## [Problem description]
Please write out the material again from the line with "The width and" to the line with "the Print icon", swapping "toolbar" for "ribbon" and keeping everything else the same. Give only those lines, and leave the pictures out.

## [Data for this task]
◆ ◆ ◆ ◆ ◆ ◆ ◆

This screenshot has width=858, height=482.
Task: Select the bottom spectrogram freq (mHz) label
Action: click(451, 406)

◆ ◆ ◆ ◆ ◆ ◆ ◆

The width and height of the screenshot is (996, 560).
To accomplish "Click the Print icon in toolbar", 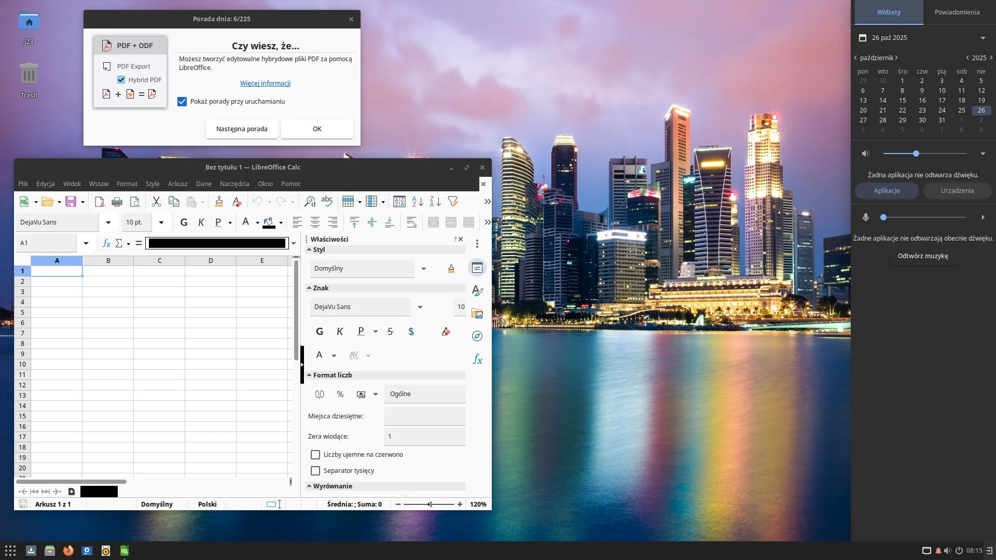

◆ ◆ ◆ ◆ ◆ ◆ ◆

## [Solution for this problem]
The width and height of the screenshot is (996, 560).
To accomplish "Click the Print icon in ribbon", 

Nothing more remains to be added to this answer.